喻嘉言曰∶從來腫病,遍身頭面俱腫尚易治,若只單單腹脹腫則難治。遍身俱腫者,臟腑俱各有見癥,故瀉肝、瀉肺、瀉膀胱、瀉大小腸之藥,間有取效之時。而單單腹脹,則中州之地,久窒其四達之軸,而清者不升,濁者不降,互相結聚,牢不可破,實因脾氣之衰,而瀉脾之藥尚敢漫用乎?或謂腫為大滿大實,必從乎瀉,則病后腫與產后腫,將亦瀉之耶?世人過信劉張之學,以汗、吐、下三法劫除百病,罔顧元氣之羸劣。所以凡用劫奪之藥,其始非不遽消,其后攻之不消矣,后再攻之,如鐵石矣。不知者見之,方謂何物邪氣,若此之甚。自明者觀之,不過為猛藥所攻,即以此身之元氣,轉與此身為難首,實有如驅良民為寇之比。所以赤子盜兵,弄于潢池,稟其然哉。
惟理脾一法,可以行之。故有培養一法,補元氣是也。三法俱不言瀉,而瀉在其中,無余蘊矣。
徐東皋曰∶經云臟寒生滿病,胃中寒則脹滿,太陰所至為中滿。大抵脾濕有余,無陽不能施化,如土之久于雨水,則為泥矣。惟風和日暖,濕去陽生,自然生長也,治此宜以辛熱藥主之。若濕熱,飲食有余,脾胃充實者,可下。如傷寒邪入于里,而或腹滿堅實,大便硬結者,三承氣下之。若因脾虛為主,少佐辛熱,以行壅滯之氣,庶使脾土旺健,脹滿營運,經所謂塞因塞用也。
張景岳曰∶腫脹之病,氣水二字足以盡之,能辨而知其虛實,無余蘊矣。病在氣分,當治氣為主;病在水分,則治水為先。然氣水本為同類,故治水者當兼理氣,益氣化水自化也;治氣亦當兼水,以水行氣亦行也。
夫病在氣分者,因氣之滯,氣血之逆,飲食之逆,寒熱風濕之逆,氣虛不能運化之逆,但治節有不行者,悉由氣分作脹。而虛實之治,反如冰炭,必詳辨之,乃能因機通變。
若病在水分者,以陰勝于陽,而肌膚皆腫,光薄明潤,且腫不速,每自下而上,腫有分界。
欲辨水氣之異者,須辨陰陽。若病在氣分,陽癥、陰癥皆有之;若病在水分,則為陰癥。蓋陽旺則氣化,而水即為精;陽衰則氣不化,而精即為水。水即身中之血氣,為邪為正,總在化與不化耳。水不能化,因氣之虛,豈非陰中無陽乎?然水主于腎,氣主于肺,水清于下,而氣竭于上,所以下為腫滿,上為喘急,標本俱病,危斯亟矣。
此宜速救本原,若作實喘,猶然泄肺,無不敗矣。
水腫
喻嘉言曰∶病機之切于人者,水火而已矣。水泛溢于表里,火游行于三焦,可無具以應之乎?三陽結謂之消,三陰結謂之水。手足陽明熱結而病消渴,火之為害,已論之矣。

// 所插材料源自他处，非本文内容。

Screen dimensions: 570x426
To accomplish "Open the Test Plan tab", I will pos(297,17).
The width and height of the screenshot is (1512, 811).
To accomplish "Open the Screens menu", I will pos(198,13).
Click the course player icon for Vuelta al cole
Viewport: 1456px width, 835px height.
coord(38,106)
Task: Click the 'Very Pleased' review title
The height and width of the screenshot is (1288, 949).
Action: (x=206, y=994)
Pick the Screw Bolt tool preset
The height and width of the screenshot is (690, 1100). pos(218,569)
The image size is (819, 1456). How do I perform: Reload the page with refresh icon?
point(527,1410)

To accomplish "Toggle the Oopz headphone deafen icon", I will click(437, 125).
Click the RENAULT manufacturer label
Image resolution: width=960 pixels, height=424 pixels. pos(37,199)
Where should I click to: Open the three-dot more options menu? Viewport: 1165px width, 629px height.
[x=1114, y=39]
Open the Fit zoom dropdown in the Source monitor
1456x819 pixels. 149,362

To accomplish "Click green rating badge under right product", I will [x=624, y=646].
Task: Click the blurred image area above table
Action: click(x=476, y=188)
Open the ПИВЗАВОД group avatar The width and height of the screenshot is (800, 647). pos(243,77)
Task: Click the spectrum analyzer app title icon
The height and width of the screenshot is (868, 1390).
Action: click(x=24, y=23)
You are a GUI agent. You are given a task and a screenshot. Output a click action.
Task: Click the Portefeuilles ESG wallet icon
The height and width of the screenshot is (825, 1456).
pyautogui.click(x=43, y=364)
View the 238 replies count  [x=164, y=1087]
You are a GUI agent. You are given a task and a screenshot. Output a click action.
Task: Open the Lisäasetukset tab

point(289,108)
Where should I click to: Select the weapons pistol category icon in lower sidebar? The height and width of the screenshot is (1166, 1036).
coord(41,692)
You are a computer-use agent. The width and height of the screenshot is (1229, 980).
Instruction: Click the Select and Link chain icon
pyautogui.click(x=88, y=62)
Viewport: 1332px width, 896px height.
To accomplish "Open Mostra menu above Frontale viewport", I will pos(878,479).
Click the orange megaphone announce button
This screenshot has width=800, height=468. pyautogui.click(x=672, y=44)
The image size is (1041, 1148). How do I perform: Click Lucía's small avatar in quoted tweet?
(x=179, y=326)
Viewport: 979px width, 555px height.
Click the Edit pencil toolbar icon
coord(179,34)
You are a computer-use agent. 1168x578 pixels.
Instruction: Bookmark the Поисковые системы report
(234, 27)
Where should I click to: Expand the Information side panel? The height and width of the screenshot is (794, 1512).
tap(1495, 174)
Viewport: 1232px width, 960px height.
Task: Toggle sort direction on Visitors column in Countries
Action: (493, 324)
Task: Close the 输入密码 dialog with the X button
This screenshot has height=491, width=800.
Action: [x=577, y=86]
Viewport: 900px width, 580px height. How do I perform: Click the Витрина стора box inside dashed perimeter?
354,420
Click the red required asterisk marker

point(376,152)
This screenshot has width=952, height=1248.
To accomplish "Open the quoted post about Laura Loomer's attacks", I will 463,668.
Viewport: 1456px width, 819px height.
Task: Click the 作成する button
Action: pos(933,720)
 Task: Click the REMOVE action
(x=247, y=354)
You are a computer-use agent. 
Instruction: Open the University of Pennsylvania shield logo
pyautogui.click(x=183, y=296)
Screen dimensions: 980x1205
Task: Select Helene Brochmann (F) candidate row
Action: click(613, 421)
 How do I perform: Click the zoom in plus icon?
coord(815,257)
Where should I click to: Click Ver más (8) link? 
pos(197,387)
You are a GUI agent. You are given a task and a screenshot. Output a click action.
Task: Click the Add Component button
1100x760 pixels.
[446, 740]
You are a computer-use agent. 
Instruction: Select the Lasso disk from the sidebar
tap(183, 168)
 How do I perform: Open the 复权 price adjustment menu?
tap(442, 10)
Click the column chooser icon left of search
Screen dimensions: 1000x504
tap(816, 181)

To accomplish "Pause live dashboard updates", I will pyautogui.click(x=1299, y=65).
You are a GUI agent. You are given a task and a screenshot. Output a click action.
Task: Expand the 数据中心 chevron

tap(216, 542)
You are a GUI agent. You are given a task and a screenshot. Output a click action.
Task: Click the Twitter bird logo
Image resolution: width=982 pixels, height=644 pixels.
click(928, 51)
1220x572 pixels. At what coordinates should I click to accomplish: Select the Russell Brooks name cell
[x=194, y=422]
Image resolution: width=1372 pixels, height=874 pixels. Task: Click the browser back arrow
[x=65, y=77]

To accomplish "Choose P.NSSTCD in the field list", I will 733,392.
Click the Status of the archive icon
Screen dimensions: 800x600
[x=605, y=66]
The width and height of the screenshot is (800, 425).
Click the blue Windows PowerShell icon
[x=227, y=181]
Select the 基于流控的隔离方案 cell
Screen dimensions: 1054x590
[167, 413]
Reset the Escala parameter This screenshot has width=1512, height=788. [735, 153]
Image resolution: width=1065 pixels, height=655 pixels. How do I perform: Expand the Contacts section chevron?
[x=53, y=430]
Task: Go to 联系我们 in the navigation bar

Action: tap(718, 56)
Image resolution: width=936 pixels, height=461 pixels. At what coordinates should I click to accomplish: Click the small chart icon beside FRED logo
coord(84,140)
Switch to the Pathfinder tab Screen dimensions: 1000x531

而三陰者,手足太陰脾、肺二臟也。胃為水谷之海,水病莫不本之于胃,經乃以屬之脾肺昔何耶?使足太陰脾足以轉輸水精于上,手太陰肺足以通調水道于下,海不揚波矣。惟脾肺二臟之氣,結而不行,乃胃中之水曰蓄,浸灌表里,無所不到也。是則脾肺之權,可不伸耶?然其權尤重于腎,腎者胃之關也,腎司開闔,腎氣從陽則開,陽太盛則關門大開,水直下而為消;腎氣從陰則闔,陰太盛則關門常闔,水不通而為腫。經文謂腎本肺標,相輸俱受為言,然則水病以脾、肺、腎為三綱矣。于中節目,尤難辨晰。